Literature DB >> 8547212

Digoxin and mortality in survivors of acute myocardial infarction: observations in patients at low and intermediate risk. The SPRINT Study Group. Secondary Prevention Reinfarction Israeli Nifedipine Trial.

J Leor1, U Goldbourt, S Behar, V Boyko, H Reicher-Reiss, E Kaplinsky, B Rabinowitz.   

Abstract

Controversy surrounds the safety of digoxin use in patients recovering from acute myocardial infarction. Previous observations yielded contradictory conclusions. To determine whether digoxin therapy is associated with increased mortality in patients recovering from acute myocardial infarction, we analyzed data from 1731 survivors of acute myocardial infarction enrolled in the Secondary Prevention Reinfarction Israeli Nifedipine Trial (SPRINT), from which patients with severe heart failure were excluded. At the time of hospital discharge, 175 patients (10%) were taking digoxin. Mortality over 1 year after infarction was significantly higher in patients treated with digoxin than in patients who were not receiving digoxin [27 of 175 (15%) vs. 60 of 1556 (4%); p < 0.0001]. Digoxin administration was associated with increased mortality in several subsets of patients. Since patients treated with digoxin had baseline characteristics predictive of mortality more frequently than their counterparts, we adjusted for these differences.

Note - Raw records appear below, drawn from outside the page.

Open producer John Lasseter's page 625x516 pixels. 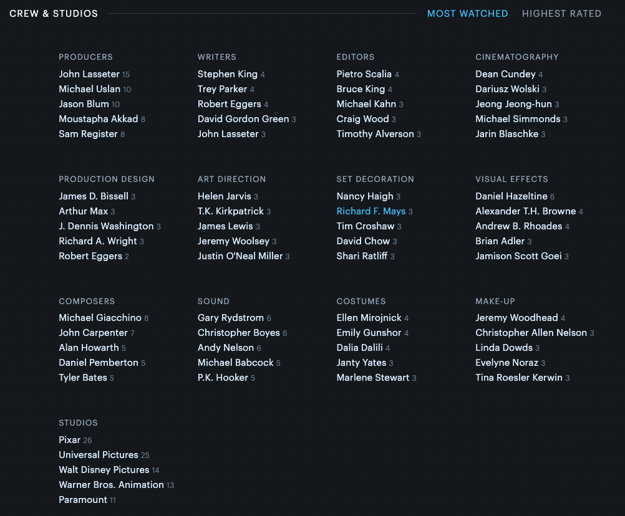89,74
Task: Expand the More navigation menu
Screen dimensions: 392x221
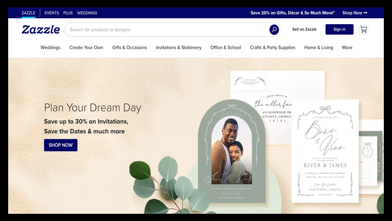Action: tap(347, 47)
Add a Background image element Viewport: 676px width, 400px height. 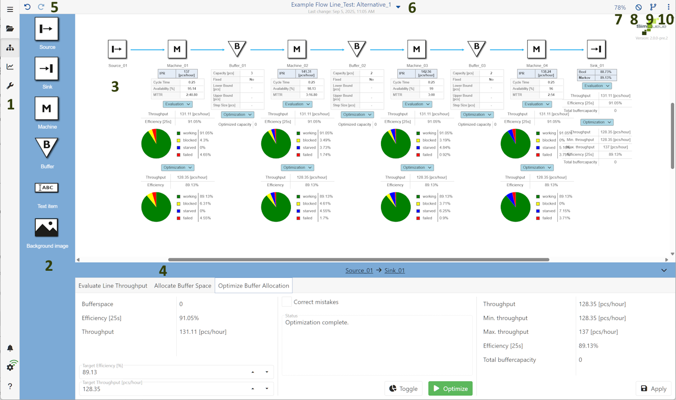[46, 227]
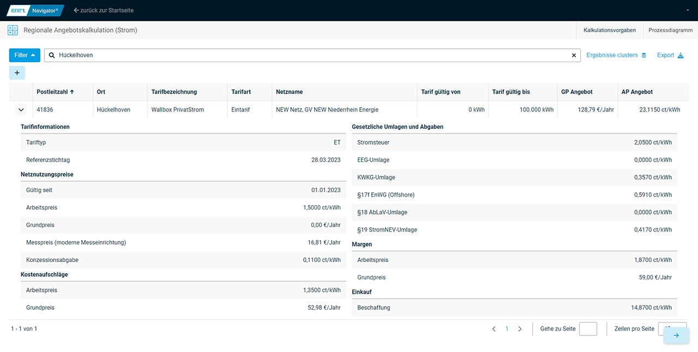Select page 1 in the pagination
698x352 pixels.
tap(507, 329)
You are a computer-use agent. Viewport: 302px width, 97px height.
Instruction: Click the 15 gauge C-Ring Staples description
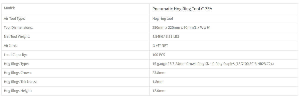[213, 64]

Multivariate analysis performed by the Cox proportional hazards model identified treatment with digoxin as an independent determinant associated with increased death during the first year after myocardial infarction [relative risk (RR) 2.8; 90% confidence interval (CI) 1.8-4.2]. Subgroup multivariate analysis indicated digoxin as an independent predictor of first year death in 464 patients who developed heart failure during their hospital stay (RR 2.3; 90% CI 1.3-4.0), as well as among 1267 patients who did not (RR 3.4; 90% CI 1.7-6.9). The present study suggests a significant excess mortality associated with digoxin therapy after myocardial infarction. The increased mortality risk may be related to unidentified variables associated with the severity of disease in patients treated with digoxin. However, our findings raise concern that the administration of digoxin may contribute to increased mortality in survivors of acute myocardial infarction.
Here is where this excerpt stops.